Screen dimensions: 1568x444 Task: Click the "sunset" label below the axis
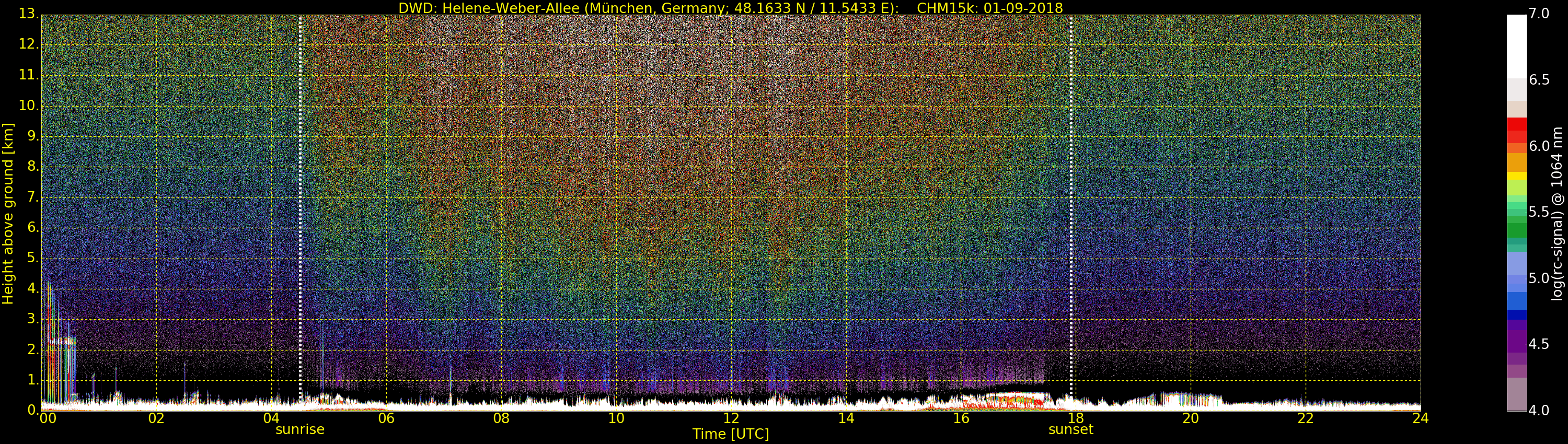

...

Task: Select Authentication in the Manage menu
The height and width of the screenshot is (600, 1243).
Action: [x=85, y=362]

---

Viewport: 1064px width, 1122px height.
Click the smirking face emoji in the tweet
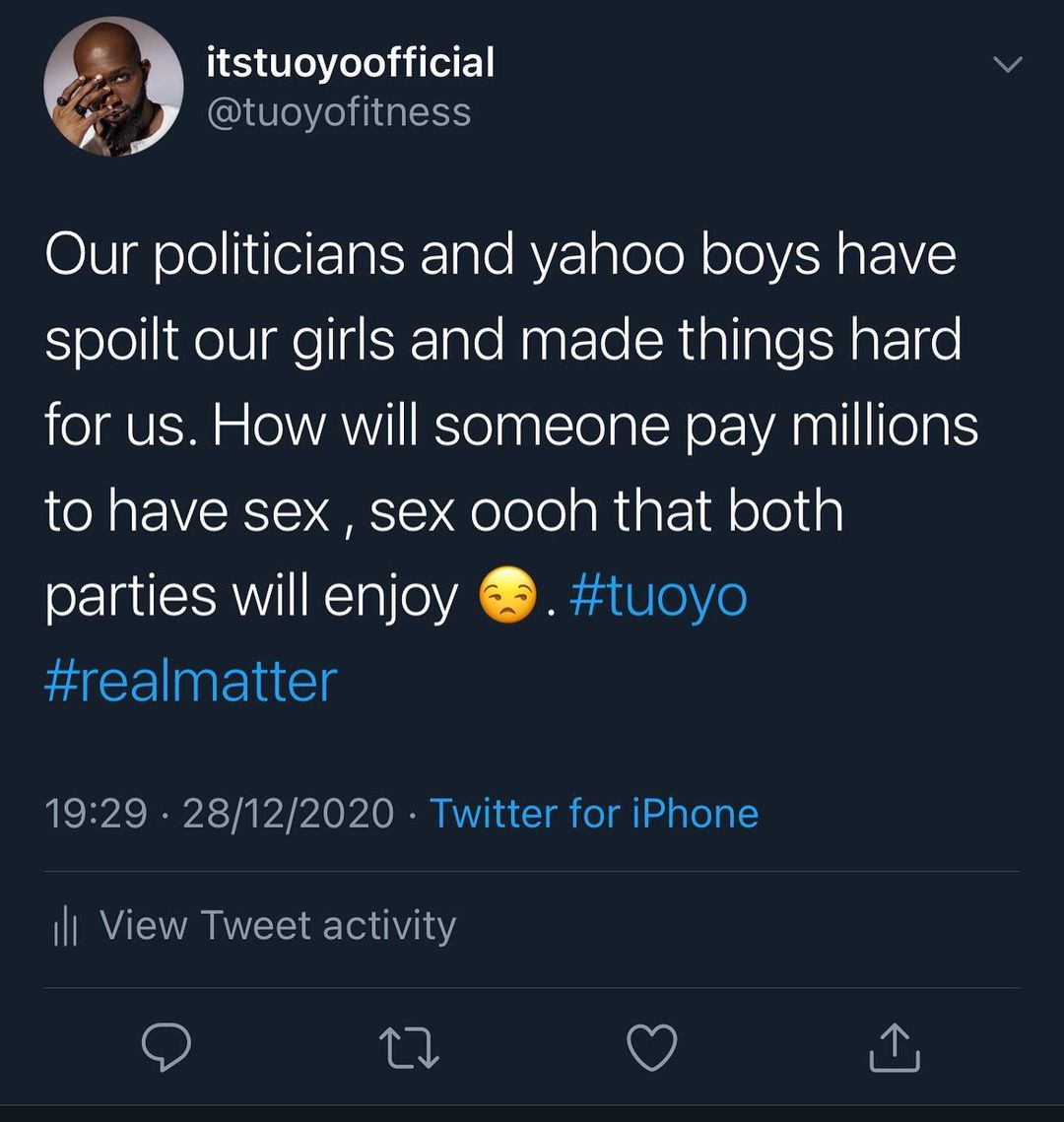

_WORK REQUIRED_.
Reproduce each line from the records that contains the word "Task".

_ANSWER_.
Screen dimensions: 1568x444 Task: Click the "sunset" label below the axis
Task: Select Authentication in the Manage menu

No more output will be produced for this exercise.